腹水とは 、何らかの原因で腹腔内の体液が通常より増加した状態をいいます。血管の水分に圧力がかかると腹腔内に滲出します。肝硬変では門脈圧亢進で血管圧力が上昇し、腹膜炎では腹腔への血管透過性が高まり、腹水になることがあります。
腹水になる原因疾患には、肝硬変、肝がん、劇症肝炎、膵臓がん、肺炎、ネフローゼ症候群、心不全、腹膜炎などがあります。
腹水とは何かな?(前編)
腹水とは
腹水とは腹腔内に通常量より多くの水が溜まった状態のことで、腹腔は胃、腸や臓器などが存在する腹膜腔と、膀胱、子宮などの後腹膜にわけられます。
腹腔内には腸などが動くときの潤滑剤として、通常20~50mlの水が入っています。腹水は腹膜から出て、腹膜から再吸収されるため、一定量に保持されています。何らかの原因で、吸収される腹水量が少なくなると腹腔内の腹水量は増えます。
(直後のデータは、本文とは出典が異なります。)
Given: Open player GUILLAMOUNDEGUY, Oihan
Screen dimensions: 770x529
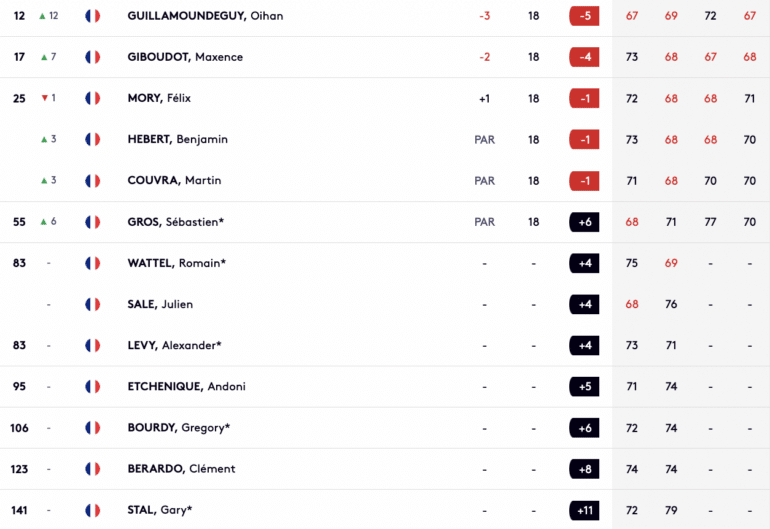Looking at the screenshot, I should [205, 16].
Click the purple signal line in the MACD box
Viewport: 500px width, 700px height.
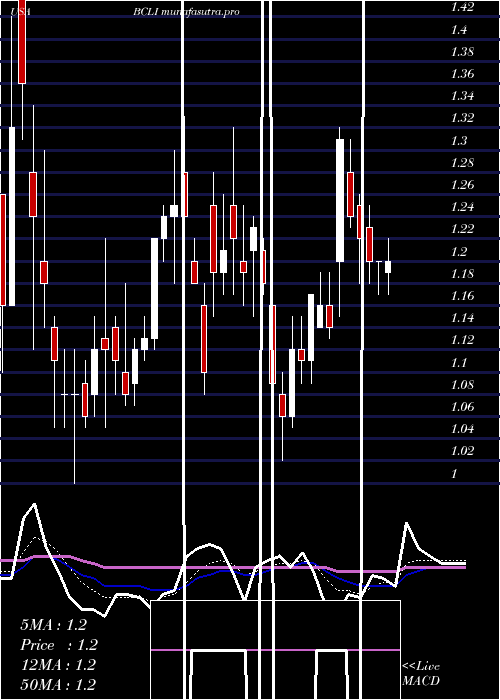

腹水の溜まる理由として、腹膜からの吸収が少ない場合、生成する腹水量が多い場合、腹膜から吸収され血液水分として戻る流れの系が妨げられている場合があります。
腹膜からの吸収が少ない場合
血中にはタンパク質のアルブミンがあり、血中水分の維持の働きがあります。このアルブミンが少なくなると、血中に取り込む水分量が少なくなり、腹水が増えていきます。肝疾患になるとアルブミン量が減少します。
生成する腹水量が多い場合
細菌などの炎症や病気によって、腹膜の状態に異常が起こった場合が考えられます。
流れの系が妨げられている場合
腹膜に異常がない場合でも、この流れが妨げられると吸収ができなくなります。肝臓系、リンパ系、心臓系などの疾患は流れを妨げる原因になります。
今回は腹水の原因・種類と疾患についてお話します。
腹水の原因として、肝臓内静脈圧、門脈圧の上昇、アルブミン減少、副腎皮質ホルモンの不活性化などがあります。
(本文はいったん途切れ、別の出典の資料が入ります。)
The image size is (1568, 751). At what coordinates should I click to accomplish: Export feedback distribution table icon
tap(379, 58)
心疾患、慢性肺疾患などの全身性のうっ血腹水、肝硬変などの門脈血のうっ血性腹水と、悪性腫瘍などによる栄養低下で、血漿アルブミン量の低下からくる悪液質性腹水、腹膜の炎症による滲出亢進からの炎症性腹水に分類されます。
また、腹水の性状からは、漏出液と滲出液が溜まる腹水に区分されます。漏出液は腹腔内の血管から体液が漏れ出すものです。漏出液の腹水は肝・腎機能低下、肝硬変、心不全などの非炎症性の疾患により、また、門脈圧亢進でも起こることが多いといわれています。
他に、血中アルブミン濃度の低下、膠質浸透圧の低下、血漿量の低下などでも漏出性の腹水が起こります。滲出液は濁っていて、凝固しやすいのが特徴です。
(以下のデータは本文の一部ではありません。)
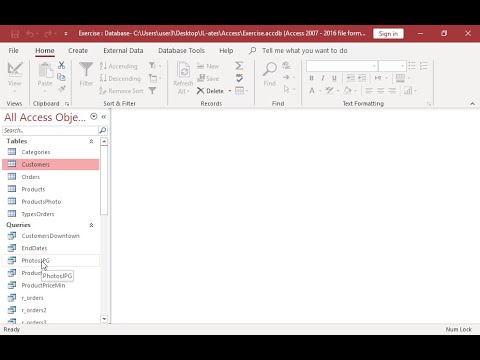
Task: Click the Filter funnel icon
Action: tap(86, 69)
滲出液は細菌・がん性腹膜炎、急性膵炎、がんなどの炎症・腫瘍性の疾患で起こり、血管透過性の亢進やリンパ管の詰まりなどで、また、リンパの流れが悪化することで起こります。
細菌感染や悪性腫瘍がリンパ節に転移すると滲出性腹水が起こります。うっ血性腹水は漏出液で細胞成分に乏しく、炎症性腹水は滲出液で細胞成分に富むことが知られています。